§ Stated task: Lay out the rows as a JSON list of strings, one string per line with blank lines omitted, starting at the line containing "Tick the select-all checkbox in header" and continuing through the end of the rows. Leave the pictures out.
Extracted records start
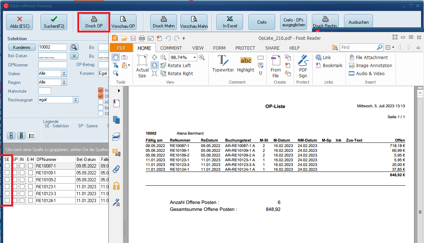Open the zoom percentage dropdown
424x243 pixels.
[x=195, y=58]
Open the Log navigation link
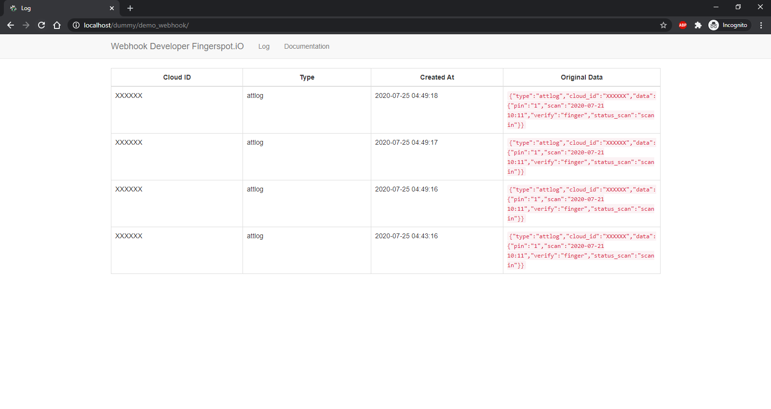 264,47

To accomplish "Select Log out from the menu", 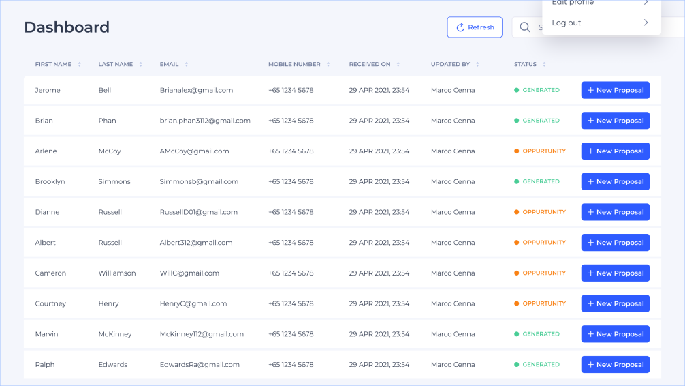I will tap(567, 23).
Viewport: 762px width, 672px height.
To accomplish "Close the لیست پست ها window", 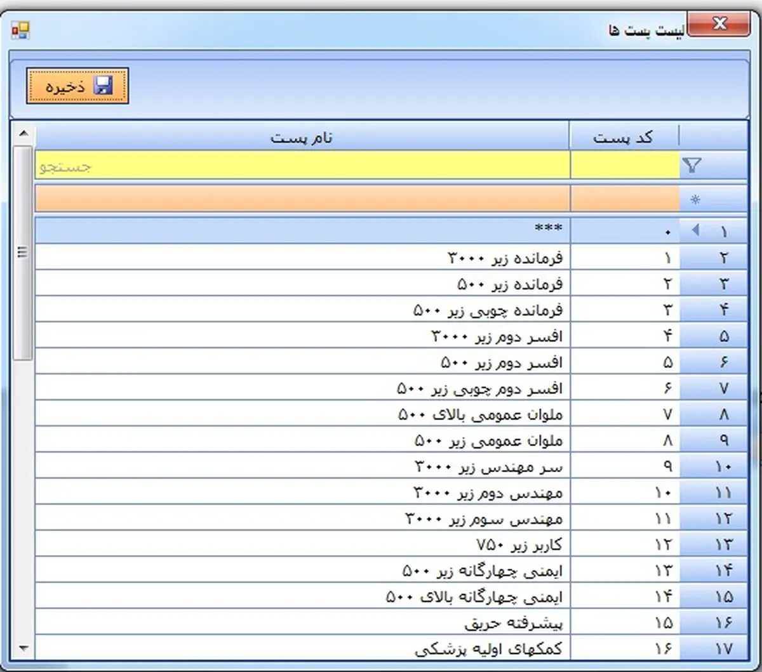I will click(x=719, y=25).
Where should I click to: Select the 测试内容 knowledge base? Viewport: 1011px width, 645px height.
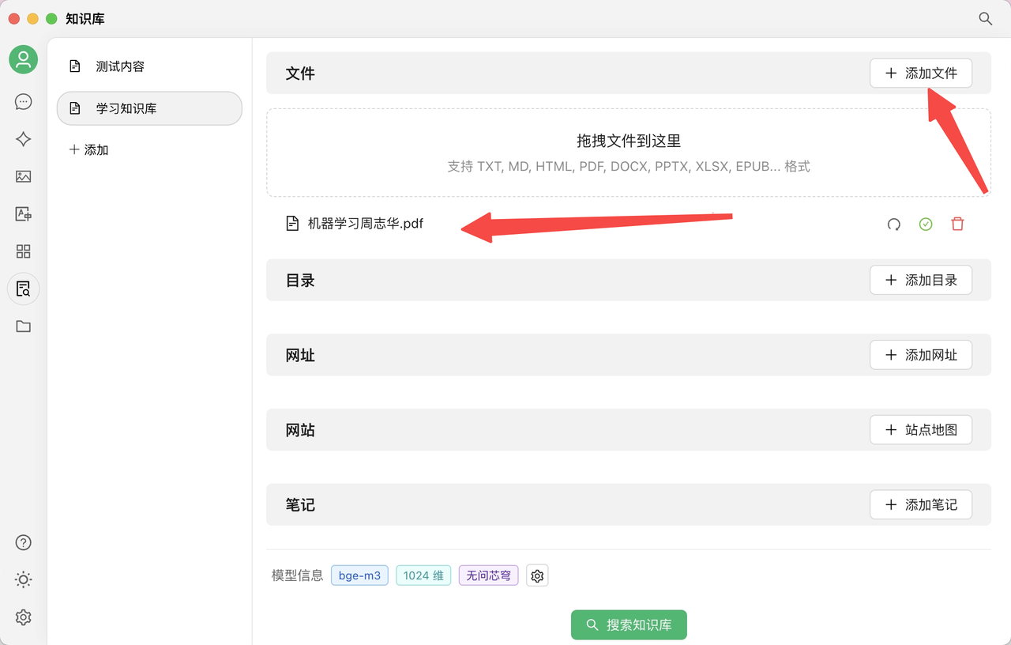tap(120, 66)
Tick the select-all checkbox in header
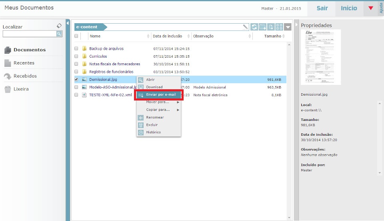384x221 pixels. [76, 36]
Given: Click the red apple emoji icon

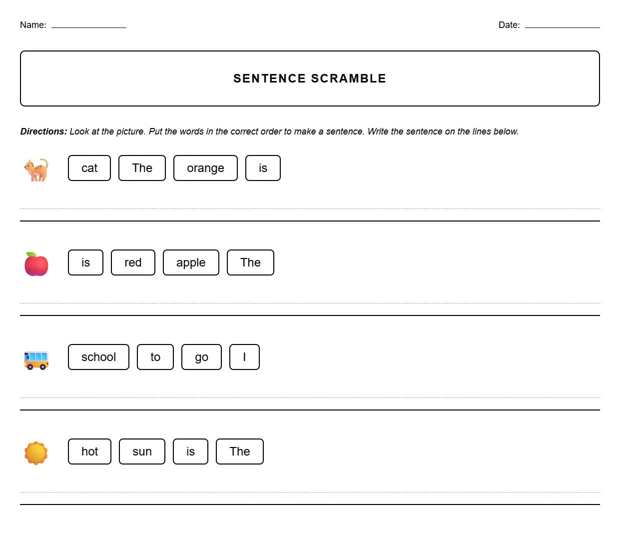Looking at the screenshot, I should pos(36,264).
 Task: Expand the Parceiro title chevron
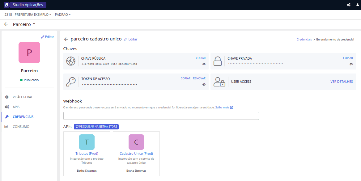point(34,24)
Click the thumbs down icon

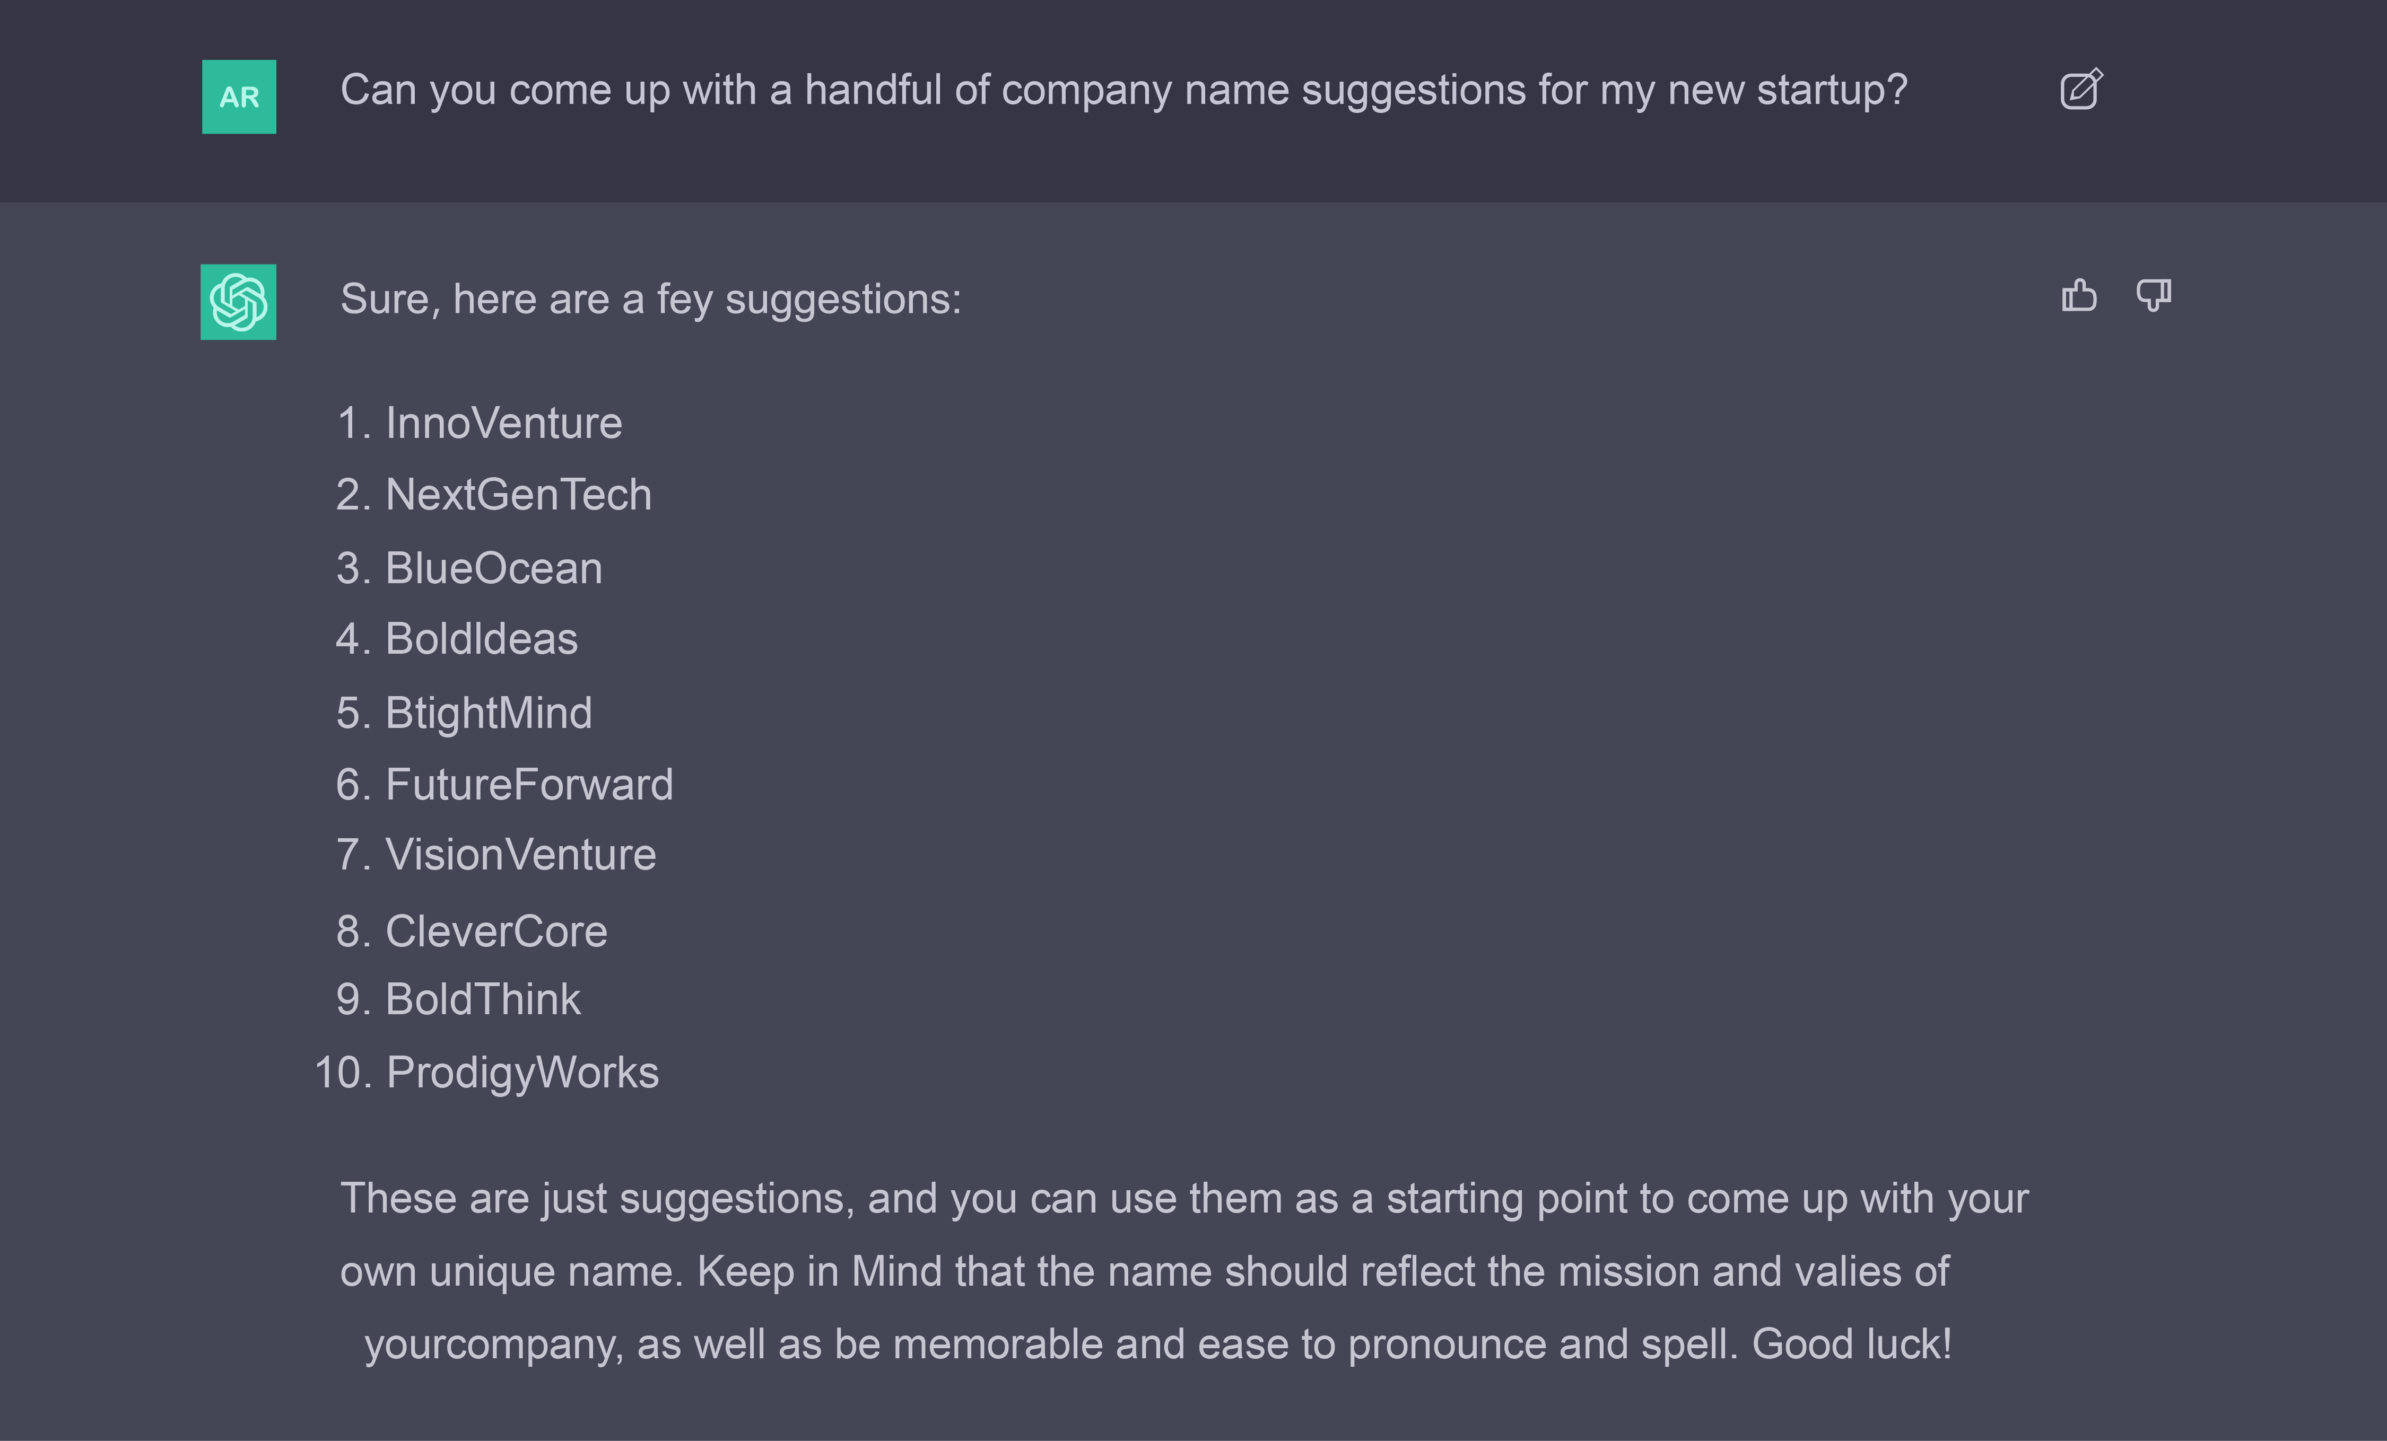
Extracted records end
§ Correct response:
[
  "Tick the select-all checkbox in header",
  "384x221 pixels. [76, 36]",
  "Given: Click the red apple emoji icon",
  "Looking at the screenshot, I should pos(36,264).",
  " Task: Expand the Parceiro title chevron",
  "point(34,24)",
  "Click the thumbs down icon"
]